What I am doing about it

As an individual, as a tool-builder, as a techno-optimist, I think the biggest impact I can make in order to make the world a slightly better place is to share how I use these tools to enrich my life, my work, creatively and intellectually, because it is not something written about much, and it is not an easy tool to steer.

I also am building opensource tooling and making it not just nice enough to use, but come packaged with a strong ethical stance, so that you can't just take it and then build a chatbot with it without coming into contact with some material that will hopefully make you think twice about what you are doing. What that looks like is still a bit unclear to me, but it's proper dada (see https://github.com/go-go-golems ).

It also means that I will consistently call out bullshit in the AI-pilled circles I hang out in (because part of being serious about a field that is overhyped is that you come in contact with a lot of BS and grift and exploitation). People are enthusiastic about these technologies for a lot of reasons, and their worldview is heavily shaped by the framing of the companies behind these models—most of them are already victims of the future the companies building these tools wish to unleash upon us, so it is often easy to start an earnest conversation. It is infinitely more productive than telling people that they are gullible fools, or harbor evil intentions.
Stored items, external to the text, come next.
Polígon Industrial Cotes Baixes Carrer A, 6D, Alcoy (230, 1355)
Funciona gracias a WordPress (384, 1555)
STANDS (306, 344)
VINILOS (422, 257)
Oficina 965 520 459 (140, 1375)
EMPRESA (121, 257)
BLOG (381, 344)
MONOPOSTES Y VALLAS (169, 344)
If I can change the minds of 20 people in an AI-hype discord by dropping a few spicy links, then I'll definitely hang out on AI-hype discords. Conversely, if I can show people that think LLMs are just random words strung together that these tools can help grassroots organizations build more accessible documentation, websites, more secure software; that they can free you from sacrificing your cognitive potential on the altar of capitalist bullshit work, then that's where you will find me too.

(This article was written entirely without LLMs because I just want to get it out. Otherwise, I would have spent quite a bit more time revising and editing it with wordtune and chatGPT, because I think they do make my writing better.)